El 27 de noviembre de 1895, Alfred Nobel firmaba su testamento en París. En él establecía la creación de un fondo que se emplearía para otorgar cinco premios anuales.
“La totalidad de mis bienes realizables deberá ser utilizada de la manera siguiente: el capital, invertido en valores seguros por mis albaceas, constituirá un fondo cuyos intereses serán distribuidos cada año en forma de premios a las personas que, durante el año anterior, hayan aportado los mayores beneficios a la humanidad”, dictaba el texto.
El químico e inventor sueco –llegó a inscribir más de 350 patentes, incluida la de la dinamita– establecía así la creación de un galardón que buscaba premiar a los más destacados en los campos de la literatura, la fisiología, la medicina, la física, la química y la paz.

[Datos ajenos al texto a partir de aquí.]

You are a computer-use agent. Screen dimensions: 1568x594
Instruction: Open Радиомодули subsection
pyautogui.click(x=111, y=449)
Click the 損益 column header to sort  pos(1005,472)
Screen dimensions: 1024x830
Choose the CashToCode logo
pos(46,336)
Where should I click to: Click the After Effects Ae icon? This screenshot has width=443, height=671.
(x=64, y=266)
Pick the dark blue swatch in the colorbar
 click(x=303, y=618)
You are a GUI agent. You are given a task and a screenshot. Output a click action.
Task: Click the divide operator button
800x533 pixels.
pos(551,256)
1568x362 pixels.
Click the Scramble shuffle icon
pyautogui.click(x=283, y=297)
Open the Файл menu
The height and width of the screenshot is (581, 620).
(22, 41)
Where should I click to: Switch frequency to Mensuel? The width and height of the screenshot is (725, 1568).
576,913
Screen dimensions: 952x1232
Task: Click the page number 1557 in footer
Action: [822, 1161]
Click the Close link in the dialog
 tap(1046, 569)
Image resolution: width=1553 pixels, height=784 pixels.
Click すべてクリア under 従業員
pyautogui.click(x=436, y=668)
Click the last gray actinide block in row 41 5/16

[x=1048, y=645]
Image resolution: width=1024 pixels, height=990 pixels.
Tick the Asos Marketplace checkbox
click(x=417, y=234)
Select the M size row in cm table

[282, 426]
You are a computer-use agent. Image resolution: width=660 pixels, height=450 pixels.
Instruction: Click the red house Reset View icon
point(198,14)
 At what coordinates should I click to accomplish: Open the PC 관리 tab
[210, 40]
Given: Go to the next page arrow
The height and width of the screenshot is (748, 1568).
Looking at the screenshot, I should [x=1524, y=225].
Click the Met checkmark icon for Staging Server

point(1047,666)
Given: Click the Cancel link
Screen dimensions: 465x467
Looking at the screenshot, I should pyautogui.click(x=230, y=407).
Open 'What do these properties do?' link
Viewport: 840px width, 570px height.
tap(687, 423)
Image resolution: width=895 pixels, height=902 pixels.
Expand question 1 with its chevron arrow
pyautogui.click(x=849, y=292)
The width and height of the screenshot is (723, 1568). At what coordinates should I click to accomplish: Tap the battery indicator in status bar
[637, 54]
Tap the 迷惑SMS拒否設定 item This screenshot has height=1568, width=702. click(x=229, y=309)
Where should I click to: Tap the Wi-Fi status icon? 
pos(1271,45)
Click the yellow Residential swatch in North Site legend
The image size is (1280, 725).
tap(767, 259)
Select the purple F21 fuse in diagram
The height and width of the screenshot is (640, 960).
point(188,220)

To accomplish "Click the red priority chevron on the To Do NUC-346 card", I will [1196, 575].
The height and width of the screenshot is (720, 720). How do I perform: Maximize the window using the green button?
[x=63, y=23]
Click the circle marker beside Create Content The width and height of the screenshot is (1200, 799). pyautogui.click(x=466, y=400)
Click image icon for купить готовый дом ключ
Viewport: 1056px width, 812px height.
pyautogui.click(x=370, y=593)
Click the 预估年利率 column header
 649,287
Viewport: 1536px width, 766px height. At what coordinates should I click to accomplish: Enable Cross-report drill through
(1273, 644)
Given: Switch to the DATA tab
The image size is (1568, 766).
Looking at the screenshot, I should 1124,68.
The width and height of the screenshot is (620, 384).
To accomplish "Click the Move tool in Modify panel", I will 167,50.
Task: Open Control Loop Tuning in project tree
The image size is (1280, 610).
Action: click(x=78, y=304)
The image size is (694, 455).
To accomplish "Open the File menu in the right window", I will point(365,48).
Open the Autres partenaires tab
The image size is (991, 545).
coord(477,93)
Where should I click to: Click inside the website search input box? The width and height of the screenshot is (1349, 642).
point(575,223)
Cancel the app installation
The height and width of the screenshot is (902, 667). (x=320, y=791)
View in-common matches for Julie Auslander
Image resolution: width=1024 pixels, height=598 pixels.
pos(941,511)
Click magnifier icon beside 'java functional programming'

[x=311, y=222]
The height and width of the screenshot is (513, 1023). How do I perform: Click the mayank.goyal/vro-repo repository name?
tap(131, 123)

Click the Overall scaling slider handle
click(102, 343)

Tras su muerte en 1896, por una hemorragia cerebral, comenzaban las luchas testamentarias y un lento camino, con cierta oposición social e institucional, que culminaría en diciembre de 1901 con la entrega de la primera edición de los Premios Nobel.
Desde entonces, la ceremonia de entrega se realiza de forma tradicional en el aniversario de la muerte su creador, un hombre preocupado por el avance científico y por la idea de pasar a la historia por ser el inventor de lo que un periódico francés describió en un obituario prematuro –y que el inventor puedo leer– como “la forma de matar a más gente más rápido que nunca”.